-------- EXTRACTED RECORDS

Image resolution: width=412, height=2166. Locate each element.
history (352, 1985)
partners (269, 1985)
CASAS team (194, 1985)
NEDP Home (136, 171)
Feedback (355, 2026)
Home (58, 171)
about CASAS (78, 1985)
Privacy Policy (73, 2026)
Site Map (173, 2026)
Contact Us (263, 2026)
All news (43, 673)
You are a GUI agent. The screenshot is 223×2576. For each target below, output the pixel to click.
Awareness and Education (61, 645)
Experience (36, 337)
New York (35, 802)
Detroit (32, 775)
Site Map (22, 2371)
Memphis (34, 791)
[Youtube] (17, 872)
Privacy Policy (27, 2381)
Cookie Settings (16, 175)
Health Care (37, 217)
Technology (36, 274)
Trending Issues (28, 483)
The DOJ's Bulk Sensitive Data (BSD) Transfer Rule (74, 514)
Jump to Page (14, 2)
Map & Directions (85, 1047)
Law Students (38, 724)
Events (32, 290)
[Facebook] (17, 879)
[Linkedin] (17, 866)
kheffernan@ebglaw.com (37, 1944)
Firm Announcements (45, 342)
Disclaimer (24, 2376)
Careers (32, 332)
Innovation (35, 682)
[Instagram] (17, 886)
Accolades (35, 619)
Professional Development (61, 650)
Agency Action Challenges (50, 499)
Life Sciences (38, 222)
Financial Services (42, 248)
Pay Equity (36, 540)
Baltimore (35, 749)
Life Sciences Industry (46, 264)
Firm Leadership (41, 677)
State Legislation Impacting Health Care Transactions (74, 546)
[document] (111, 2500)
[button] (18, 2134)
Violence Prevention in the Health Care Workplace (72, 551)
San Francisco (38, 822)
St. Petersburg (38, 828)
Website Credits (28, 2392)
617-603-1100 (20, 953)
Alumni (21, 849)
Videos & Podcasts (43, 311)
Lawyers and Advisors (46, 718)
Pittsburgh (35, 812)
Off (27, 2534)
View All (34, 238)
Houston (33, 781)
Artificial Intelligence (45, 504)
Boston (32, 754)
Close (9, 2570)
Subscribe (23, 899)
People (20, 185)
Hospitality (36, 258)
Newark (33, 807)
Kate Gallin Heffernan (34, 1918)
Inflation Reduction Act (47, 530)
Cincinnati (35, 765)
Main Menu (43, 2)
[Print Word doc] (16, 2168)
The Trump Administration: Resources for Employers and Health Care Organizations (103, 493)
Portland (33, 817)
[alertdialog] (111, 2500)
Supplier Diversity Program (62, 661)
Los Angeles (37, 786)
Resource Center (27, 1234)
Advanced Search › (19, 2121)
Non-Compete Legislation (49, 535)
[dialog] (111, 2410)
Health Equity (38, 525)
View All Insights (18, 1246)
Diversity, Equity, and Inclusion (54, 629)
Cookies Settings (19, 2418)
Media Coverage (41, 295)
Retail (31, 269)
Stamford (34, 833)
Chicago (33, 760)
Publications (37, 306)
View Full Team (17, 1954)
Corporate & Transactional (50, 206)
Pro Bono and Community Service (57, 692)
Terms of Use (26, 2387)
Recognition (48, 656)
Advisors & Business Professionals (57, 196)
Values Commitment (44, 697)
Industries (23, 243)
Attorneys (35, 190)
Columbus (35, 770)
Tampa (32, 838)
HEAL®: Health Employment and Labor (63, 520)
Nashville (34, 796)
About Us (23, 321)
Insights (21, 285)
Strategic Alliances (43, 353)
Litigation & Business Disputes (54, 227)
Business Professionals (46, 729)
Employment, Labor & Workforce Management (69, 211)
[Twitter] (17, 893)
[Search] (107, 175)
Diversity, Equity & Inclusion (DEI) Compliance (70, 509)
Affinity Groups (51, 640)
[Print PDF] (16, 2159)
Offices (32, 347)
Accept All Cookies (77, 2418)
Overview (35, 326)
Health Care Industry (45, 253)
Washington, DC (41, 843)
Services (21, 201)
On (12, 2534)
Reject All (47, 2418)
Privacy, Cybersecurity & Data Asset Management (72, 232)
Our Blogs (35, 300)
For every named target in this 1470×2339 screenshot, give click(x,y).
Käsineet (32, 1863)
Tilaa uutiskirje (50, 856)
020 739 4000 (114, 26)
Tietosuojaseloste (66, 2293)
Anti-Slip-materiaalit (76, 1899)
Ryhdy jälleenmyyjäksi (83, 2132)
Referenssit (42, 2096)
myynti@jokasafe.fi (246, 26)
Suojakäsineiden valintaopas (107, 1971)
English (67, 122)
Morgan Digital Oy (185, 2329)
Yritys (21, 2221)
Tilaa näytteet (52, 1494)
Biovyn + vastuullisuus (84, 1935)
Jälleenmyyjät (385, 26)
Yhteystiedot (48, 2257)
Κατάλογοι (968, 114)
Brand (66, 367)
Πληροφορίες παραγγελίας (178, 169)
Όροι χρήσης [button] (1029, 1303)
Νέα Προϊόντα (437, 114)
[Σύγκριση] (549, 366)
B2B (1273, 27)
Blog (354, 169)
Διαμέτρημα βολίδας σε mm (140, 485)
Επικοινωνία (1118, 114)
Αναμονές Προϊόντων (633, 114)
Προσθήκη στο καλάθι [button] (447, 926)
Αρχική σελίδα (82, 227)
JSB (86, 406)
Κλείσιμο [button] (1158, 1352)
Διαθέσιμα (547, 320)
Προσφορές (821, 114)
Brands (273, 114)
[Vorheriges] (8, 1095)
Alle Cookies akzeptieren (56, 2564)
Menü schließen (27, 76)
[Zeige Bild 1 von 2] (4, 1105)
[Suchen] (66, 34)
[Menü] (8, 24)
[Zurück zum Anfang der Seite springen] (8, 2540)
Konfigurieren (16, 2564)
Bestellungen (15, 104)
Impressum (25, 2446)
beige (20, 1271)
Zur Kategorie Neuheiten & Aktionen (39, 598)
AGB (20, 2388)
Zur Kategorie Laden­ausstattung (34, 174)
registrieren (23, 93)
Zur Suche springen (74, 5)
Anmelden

----------------

▶ _PROBLEM REQUIREMENTS_: Retype every line up to and including the one that contains "Awareness and Education (61, 645)", beginning at the first line of the records, with no edits.

▶ _SOLUTION TO THE EXERCISE_:
Image resolution: width=412, height=2166. Locate each element.
history (352, 1985)
partners (269, 1985)
CASAS team (194, 1985)
NEDP Home (136, 171)
Feedback (355, 2026)
Home (58, 171)
about CASAS (78, 1985)
Privacy Policy (73, 2026)
Site Map (173, 2026)
Contact Us (263, 2026)
All news (43, 673)
You are a GUI agent. The screenshot is 223×2576. For each target below, output the pixel to click.
Awareness and Education (61, 645)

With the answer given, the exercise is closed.